The major defect in the investigations of the Internal Security Subcommittee is the vagueness of the resolution pursuant to which they were conducted. Although a pre-Watkins divided Court of Appeals decided that this resolution was sufficiently specific to meet the standards then deemed controlling as to authorizing resolutions,
it is abundantly clear that the resolution can no longer be said to avoid 'the vice of vagueness'.
In Watkins, the Supreme Court found that the authorizing resolution of the Un-American Activities Committee of the House of Representatives is of 'confusing breadth' and that 'its * * * boundaries are so nebulous'
that it is impossible for courts to determine when the Committee has exceeded its authority. The Court's conclusion was based on three factors: (1) the indefiniteness inherent in the term 'un-American activities', (2) the wide 'range of activity' of past Communist inquiries, and (3) the probe into the past 'to collect minutiae'.
In its resolution, the Senate did not undertake the troublesome task of defining 'subversive activities'. The Senate did explicitly state, however, that the investigation was not limited to 'movement(s) seeking to overthrow the Government of the United States by force and violence.' But no indication is given as to what else is deemed 'subversive', nor is the Court aware of a satisfactory definition. What may be a fit subject for investigation one day may be tomorrow's sacred cow. What is the height of orthodoxy today may be viewed as 'un-American' tomorrow. Nor is there any individual who can be certain that he is not considered 'subversive' by some of his fellow citizens. Who is to say, for example, whether one who is openly dedicated to depriving his neighbors of their 14th Amendment rights under the Federal Constitution is a 'subversive'? The dangers of classifying certain forms of belief or political activity as 'subversive' are all too apparent from the recent history of this country. It is too easy for one segment of public opinion to smear with that label those who hold opinions which are unpopular. Such labeling by means of legislative investigations constitutes a drastic form of Governmental sanction.

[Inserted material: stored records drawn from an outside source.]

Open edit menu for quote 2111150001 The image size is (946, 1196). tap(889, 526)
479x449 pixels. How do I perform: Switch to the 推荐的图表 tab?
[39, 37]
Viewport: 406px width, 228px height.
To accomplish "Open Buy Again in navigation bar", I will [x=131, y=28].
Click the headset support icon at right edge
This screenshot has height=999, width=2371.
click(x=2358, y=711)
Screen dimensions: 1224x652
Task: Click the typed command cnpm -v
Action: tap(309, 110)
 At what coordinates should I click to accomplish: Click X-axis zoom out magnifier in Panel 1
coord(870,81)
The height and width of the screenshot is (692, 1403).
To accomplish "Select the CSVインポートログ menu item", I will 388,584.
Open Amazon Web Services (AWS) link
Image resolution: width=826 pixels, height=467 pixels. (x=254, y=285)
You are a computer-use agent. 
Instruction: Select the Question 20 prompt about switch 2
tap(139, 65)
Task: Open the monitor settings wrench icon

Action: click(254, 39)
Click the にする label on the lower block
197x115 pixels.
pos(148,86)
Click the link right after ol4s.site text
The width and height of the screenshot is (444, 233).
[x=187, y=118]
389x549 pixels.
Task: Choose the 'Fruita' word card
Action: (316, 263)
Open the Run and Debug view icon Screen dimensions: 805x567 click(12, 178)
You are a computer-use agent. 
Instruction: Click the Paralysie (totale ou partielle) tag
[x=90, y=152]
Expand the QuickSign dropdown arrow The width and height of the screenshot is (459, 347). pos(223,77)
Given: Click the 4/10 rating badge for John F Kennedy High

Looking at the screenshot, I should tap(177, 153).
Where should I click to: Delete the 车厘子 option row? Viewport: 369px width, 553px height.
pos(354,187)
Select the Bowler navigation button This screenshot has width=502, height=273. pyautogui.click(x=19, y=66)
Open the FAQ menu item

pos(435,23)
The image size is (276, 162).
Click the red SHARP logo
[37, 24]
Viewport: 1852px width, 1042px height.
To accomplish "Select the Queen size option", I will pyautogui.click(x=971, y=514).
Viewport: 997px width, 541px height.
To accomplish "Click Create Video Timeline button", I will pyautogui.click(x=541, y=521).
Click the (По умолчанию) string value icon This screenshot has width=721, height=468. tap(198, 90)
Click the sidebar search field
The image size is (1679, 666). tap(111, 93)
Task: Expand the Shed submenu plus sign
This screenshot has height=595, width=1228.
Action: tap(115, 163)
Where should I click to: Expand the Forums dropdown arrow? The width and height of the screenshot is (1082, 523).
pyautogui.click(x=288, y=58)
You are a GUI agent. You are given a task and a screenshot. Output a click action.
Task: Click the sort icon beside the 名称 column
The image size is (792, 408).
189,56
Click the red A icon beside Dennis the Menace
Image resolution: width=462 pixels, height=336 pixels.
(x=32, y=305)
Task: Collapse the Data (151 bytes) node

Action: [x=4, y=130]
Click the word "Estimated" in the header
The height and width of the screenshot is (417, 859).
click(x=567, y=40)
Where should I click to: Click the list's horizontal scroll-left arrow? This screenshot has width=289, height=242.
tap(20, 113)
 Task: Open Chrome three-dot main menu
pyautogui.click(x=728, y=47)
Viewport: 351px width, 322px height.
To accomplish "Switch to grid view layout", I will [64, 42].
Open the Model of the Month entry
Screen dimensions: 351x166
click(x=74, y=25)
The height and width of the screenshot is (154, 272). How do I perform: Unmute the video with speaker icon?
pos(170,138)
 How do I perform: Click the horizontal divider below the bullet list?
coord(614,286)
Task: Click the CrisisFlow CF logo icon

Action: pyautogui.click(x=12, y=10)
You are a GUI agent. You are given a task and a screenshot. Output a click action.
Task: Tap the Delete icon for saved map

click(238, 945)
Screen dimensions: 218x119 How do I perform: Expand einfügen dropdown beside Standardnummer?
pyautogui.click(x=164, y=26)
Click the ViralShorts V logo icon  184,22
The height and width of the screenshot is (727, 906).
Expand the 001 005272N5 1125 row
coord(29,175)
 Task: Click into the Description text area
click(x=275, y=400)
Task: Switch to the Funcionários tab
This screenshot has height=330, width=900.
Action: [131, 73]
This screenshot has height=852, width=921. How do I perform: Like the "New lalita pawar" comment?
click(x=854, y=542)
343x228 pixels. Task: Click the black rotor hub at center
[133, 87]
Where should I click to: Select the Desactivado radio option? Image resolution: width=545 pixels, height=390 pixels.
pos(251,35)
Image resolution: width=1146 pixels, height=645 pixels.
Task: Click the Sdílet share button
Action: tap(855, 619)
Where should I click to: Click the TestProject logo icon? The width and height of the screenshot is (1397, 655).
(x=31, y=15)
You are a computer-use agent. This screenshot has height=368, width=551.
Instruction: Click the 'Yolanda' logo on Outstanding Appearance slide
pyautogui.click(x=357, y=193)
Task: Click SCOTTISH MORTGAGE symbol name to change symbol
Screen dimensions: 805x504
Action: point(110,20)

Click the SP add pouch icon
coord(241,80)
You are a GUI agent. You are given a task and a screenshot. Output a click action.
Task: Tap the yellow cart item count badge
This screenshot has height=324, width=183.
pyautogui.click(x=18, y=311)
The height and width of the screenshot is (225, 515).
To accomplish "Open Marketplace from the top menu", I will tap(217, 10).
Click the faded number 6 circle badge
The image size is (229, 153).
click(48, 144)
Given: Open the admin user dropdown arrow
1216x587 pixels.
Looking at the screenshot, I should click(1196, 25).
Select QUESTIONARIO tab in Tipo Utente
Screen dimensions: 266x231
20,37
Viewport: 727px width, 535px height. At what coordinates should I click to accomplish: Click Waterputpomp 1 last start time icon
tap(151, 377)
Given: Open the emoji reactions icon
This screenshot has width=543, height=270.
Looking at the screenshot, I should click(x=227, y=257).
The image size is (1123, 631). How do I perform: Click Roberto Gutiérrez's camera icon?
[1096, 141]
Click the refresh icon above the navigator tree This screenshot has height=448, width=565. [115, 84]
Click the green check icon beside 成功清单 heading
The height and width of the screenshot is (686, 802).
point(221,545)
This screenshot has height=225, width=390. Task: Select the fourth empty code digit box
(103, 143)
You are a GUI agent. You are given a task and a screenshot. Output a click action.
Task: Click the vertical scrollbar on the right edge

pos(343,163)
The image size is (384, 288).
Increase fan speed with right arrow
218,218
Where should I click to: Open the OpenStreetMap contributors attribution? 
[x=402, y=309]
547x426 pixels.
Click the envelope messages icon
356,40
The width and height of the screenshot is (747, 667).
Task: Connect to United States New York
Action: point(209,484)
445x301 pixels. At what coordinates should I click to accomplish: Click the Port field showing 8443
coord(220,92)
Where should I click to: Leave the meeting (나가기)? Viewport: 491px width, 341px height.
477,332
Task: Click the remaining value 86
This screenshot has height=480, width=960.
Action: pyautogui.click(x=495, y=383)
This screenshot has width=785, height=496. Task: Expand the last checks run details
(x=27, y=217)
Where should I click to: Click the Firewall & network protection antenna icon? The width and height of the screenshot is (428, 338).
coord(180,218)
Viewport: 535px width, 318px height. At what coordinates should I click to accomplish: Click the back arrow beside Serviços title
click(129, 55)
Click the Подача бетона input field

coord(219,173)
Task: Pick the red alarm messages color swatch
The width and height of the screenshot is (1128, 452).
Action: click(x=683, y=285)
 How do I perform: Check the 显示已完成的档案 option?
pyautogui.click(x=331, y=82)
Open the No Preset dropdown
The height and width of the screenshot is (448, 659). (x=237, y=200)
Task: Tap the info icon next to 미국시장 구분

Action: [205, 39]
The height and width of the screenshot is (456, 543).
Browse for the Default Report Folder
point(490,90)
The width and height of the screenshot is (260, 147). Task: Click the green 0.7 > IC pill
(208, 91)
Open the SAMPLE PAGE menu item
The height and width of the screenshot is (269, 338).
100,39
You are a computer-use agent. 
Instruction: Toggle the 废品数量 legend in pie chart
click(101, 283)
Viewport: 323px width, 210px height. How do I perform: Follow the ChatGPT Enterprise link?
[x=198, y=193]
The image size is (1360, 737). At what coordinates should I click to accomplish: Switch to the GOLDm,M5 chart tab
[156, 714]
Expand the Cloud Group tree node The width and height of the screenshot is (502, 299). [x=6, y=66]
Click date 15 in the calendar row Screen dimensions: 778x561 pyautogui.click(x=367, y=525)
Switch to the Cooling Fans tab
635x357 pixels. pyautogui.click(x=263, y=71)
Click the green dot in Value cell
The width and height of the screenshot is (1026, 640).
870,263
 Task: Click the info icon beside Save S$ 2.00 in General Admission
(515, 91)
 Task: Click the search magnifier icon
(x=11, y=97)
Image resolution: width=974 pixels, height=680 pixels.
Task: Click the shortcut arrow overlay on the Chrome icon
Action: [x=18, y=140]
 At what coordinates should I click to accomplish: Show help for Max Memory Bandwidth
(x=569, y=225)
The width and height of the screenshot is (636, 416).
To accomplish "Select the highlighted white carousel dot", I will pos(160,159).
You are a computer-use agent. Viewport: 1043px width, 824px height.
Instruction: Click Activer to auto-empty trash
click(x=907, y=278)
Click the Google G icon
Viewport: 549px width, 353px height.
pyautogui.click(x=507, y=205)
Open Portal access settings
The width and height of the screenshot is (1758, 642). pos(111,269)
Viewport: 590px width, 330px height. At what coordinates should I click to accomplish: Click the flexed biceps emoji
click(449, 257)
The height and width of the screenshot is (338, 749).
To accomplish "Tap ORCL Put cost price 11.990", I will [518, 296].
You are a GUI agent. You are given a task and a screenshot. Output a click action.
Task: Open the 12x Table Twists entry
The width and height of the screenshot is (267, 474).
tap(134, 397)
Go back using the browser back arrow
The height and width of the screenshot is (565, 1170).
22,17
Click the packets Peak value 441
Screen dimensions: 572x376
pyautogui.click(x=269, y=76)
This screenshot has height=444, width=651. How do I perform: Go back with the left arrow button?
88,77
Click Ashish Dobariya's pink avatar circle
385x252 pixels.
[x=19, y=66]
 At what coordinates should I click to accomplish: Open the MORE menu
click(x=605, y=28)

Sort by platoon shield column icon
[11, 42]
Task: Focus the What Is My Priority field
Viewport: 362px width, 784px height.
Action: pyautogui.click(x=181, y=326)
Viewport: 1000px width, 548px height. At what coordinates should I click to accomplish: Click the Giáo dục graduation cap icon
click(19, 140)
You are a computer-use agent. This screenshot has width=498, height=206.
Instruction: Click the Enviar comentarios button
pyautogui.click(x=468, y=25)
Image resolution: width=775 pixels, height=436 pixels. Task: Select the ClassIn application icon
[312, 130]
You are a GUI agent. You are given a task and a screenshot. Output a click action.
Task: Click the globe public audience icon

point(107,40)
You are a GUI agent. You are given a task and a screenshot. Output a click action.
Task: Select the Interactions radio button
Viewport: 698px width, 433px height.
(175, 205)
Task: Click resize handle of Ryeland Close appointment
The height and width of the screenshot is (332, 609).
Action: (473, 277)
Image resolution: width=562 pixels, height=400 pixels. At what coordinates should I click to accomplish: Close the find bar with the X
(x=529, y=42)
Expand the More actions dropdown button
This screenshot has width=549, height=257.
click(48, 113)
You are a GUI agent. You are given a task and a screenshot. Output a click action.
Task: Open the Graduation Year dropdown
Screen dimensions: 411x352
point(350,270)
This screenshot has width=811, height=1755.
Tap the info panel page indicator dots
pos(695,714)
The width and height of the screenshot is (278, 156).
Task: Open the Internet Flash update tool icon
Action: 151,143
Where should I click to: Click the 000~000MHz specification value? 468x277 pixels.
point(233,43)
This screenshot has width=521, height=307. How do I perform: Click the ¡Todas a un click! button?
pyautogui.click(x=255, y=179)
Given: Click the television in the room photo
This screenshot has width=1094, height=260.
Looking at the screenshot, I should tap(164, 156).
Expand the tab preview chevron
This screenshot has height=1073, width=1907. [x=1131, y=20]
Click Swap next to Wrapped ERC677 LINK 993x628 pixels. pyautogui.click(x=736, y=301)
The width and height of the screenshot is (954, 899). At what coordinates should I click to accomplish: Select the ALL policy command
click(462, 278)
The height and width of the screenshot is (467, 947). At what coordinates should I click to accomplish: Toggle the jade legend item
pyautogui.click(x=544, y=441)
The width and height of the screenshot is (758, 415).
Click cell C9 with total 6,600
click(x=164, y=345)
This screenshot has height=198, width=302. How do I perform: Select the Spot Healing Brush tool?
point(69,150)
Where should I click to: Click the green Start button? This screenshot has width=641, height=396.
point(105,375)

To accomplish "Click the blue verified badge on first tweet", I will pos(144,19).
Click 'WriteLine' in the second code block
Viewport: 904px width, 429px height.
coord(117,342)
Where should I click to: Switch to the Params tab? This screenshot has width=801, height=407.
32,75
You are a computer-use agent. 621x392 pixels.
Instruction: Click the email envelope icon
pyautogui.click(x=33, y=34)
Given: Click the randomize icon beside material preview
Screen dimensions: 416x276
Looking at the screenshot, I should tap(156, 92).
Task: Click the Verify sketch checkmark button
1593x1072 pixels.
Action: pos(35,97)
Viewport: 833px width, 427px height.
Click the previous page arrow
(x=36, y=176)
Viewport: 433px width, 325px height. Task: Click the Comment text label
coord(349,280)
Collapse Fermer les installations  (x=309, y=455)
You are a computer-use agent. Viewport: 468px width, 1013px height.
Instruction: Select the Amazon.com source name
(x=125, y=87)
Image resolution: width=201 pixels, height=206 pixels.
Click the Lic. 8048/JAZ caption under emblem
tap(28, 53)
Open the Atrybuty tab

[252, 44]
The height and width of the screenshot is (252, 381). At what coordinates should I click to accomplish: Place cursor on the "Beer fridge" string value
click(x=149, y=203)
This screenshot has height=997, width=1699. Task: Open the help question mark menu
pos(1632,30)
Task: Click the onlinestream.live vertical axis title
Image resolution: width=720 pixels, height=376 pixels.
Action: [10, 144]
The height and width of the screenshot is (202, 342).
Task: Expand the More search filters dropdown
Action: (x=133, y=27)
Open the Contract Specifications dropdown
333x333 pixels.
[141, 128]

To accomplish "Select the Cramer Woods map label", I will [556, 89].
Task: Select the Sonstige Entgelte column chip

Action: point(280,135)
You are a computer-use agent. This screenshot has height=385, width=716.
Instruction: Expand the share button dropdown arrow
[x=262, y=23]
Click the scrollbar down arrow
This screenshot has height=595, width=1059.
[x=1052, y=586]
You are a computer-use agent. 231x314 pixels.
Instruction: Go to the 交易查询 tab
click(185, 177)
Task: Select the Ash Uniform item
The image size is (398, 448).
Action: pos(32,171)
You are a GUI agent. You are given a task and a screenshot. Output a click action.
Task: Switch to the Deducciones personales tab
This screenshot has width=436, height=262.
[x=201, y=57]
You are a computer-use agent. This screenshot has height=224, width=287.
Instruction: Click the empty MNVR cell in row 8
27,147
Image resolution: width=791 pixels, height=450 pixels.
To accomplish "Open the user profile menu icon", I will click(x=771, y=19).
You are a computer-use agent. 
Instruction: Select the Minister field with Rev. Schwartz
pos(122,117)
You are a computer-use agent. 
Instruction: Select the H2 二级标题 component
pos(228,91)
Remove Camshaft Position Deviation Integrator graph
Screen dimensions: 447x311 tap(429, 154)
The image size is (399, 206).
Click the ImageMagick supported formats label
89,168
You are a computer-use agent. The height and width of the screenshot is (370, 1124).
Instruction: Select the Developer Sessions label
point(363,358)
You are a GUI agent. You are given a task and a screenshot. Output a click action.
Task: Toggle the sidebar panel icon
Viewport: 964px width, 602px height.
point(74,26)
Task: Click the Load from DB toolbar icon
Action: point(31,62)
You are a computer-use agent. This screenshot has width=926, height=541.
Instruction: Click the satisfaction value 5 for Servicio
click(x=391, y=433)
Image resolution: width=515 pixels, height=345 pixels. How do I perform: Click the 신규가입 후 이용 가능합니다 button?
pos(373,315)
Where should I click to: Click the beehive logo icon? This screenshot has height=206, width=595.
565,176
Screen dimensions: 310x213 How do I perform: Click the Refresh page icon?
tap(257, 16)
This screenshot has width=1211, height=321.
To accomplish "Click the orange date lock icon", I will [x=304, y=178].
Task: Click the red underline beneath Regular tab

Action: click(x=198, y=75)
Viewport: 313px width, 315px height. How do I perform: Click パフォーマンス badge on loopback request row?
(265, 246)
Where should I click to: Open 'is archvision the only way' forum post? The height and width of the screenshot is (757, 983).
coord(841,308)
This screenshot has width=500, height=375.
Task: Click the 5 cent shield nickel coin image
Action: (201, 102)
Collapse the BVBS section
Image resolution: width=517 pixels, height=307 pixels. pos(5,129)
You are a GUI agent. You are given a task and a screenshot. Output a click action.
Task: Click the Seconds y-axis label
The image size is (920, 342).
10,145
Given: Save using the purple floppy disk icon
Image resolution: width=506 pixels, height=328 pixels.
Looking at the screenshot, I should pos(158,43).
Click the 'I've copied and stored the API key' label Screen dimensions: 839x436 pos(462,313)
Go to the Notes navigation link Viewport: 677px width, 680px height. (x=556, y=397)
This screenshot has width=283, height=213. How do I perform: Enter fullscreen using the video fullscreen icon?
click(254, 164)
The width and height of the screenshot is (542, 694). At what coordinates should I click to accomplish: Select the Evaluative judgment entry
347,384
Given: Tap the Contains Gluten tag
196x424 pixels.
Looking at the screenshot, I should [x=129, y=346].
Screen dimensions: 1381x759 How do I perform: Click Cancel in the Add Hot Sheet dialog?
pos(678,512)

When that labeling is done in the manner utilized by the Senate Internal Security Subcommittee it becomes intolerable. Democracy deals with unpopular views by offering better ideas and programs, not by outlawing those views or penalizing their adherents.
The resolution cannot be saved by reference to the first two sections, which concern investigations of the Internal Security Act and laws relating to espionage and sabotage. Nor can it be saved by construing the third section to include only such 'subversive activities' as are comprehended within the 'including but not limited to' clause.
For the history of the Subcommittee's investigations
shows that it conceived its mission to be the broad task of rooting out 'subversives' or Communists wherever if found them. The Subcommittee made no effort to distinguish among the several sections of its authorizing resolution in conducting its investigations, and thus the resolution must be evaluated as a whole. The Court must view it in the light of the Subcommittee's understanding of its mandate -- to root out subversion. A comparison of the Subcommittee's reports with those of the Un-American Activities Committee demonstrates an identity of understanding as to the sweeping mission to be accomplished. Each conceived of itself as the nation's watchdog. Each thought that it was capable of determining what was 'Un-American', what was 'subversive'. Each failed to distinguish between innocent associations with groups which were legitimate at the time of membership and knowing adherence to a criminal conspiracy. Neither restricted its ...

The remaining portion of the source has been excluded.